Iomá, mishná 6. En la mishná anterior aprendimos sobre la aplicación de la sangre en las cuatro esquinas del altar de oro que estaba dentro del Heijal, y ahora continuaremos con la siguiente aplicación de la sangre.
Texto de la mishná:
"Hizá al tohoró shel mizbeaj sheva peamim" - él rociaba siete veces sobre el 'tohoró' del altar, es decir, sobre la superficie limpia que estaba en la parte superior del altar de oro.
"Ushiaré hadam hayá shofej al iesod maaraví shel mizbeaj hajitzón" - los restos de la sangre los tomaba y sacaba del Heijal hacia el altar exterior, y los derramaba sobre el iesod (la base) - el saliente, el borde que estaba en la parte inferior del altar - en su lado occidental.
Los dos orificios que había en la base:
En la esquina suroeste del altar, sobre la base, había dos orificios por los que se derramaba la sangre: uno se inclinaba más hacia el oeste, y el otro más hacia el sur.
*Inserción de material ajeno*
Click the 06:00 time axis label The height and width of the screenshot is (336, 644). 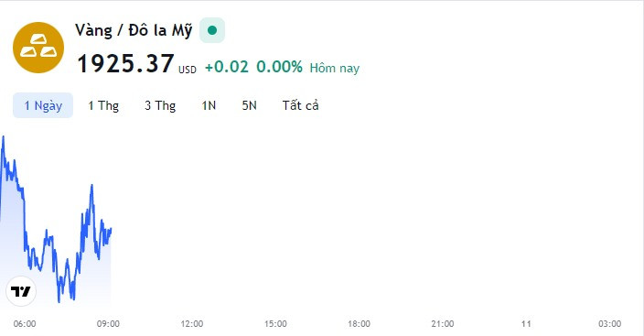25,324
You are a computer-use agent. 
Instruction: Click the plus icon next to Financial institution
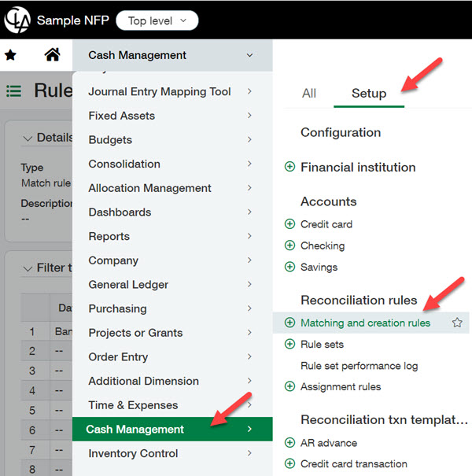(x=289, y=167)
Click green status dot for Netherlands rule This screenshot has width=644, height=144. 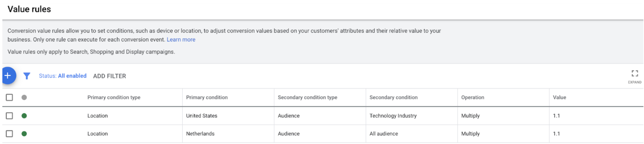(24, 134)
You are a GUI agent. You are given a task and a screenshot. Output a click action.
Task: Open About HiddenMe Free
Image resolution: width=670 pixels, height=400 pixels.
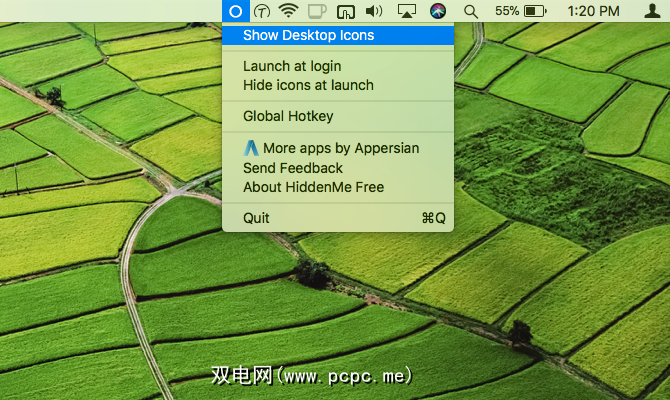pos(313,187)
El orificio occidental: la sangre que se sacaba de dentro del Heijal, como la sangre de Iom Kipur - el kohen venía desde el oeste, y por lo tanto se encontraba primero con el orificio occidental, y allí derramaba los restos de la sangre.
El orificio del sur: los restos de la sangre que se aplicaba sobre el altar exterior - el kohen bajaba de la rampa, giraba y volvía en dirección al altar, y se encontraba primero con el orificio del sur, que estaba más cerca de él, y allí derramaba los restos.
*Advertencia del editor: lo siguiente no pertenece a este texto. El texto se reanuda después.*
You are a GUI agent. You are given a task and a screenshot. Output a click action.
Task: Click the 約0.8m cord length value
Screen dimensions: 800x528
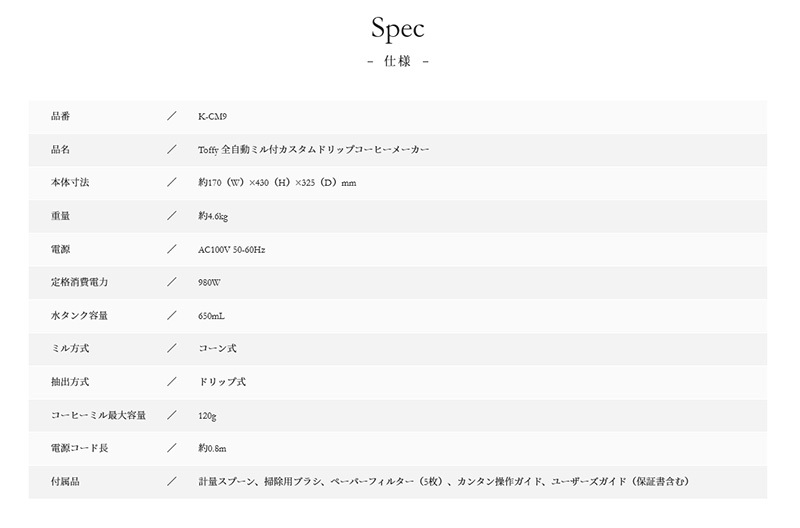click(212, 448)
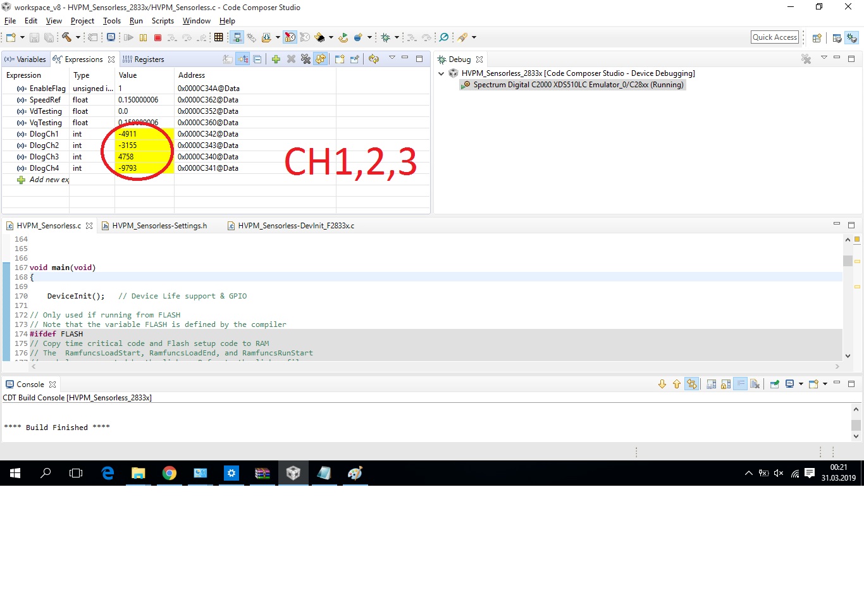Image resolution: width=864 pixels, height=616 pixels.
Task: Remove all expressions with the double-X icon
Action: tap(305, 59)
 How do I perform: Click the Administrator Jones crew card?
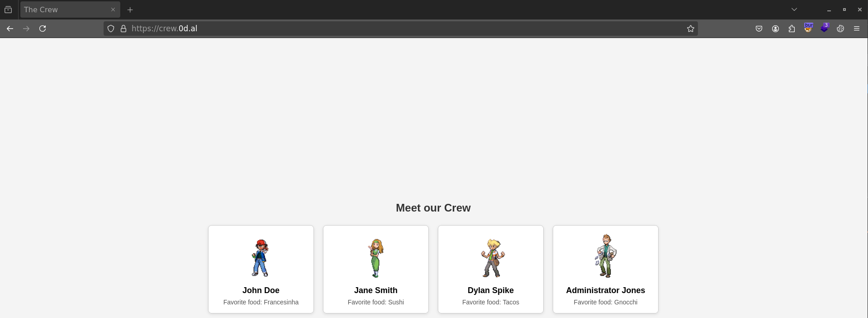pyautogui.click(x=605, y=269)
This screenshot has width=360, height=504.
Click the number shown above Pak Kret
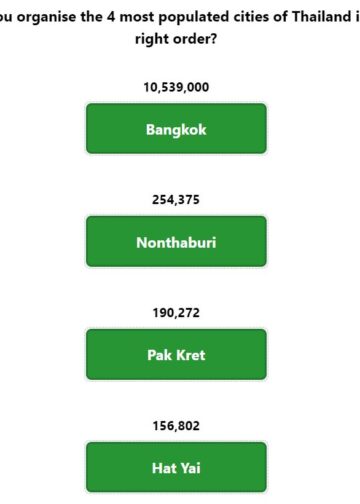pos(176,313)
"Elu vaelu mitarvín baamá veiotzín lenajal Kidrón":
Los dos tipos de sangre - tanto la sangre que venía de dentro del Heijal como la sangre de los demás korbanot que estaba sobre el altar exterior - se derramaban por orificios distintos, pero ambos llegaban a la misma zona y se unían en la 'amá', que era el canal por el que fluía el agua en el patio del Templo, y desde allí salía el agua con la sangre hacia el arroyo de Kidrón.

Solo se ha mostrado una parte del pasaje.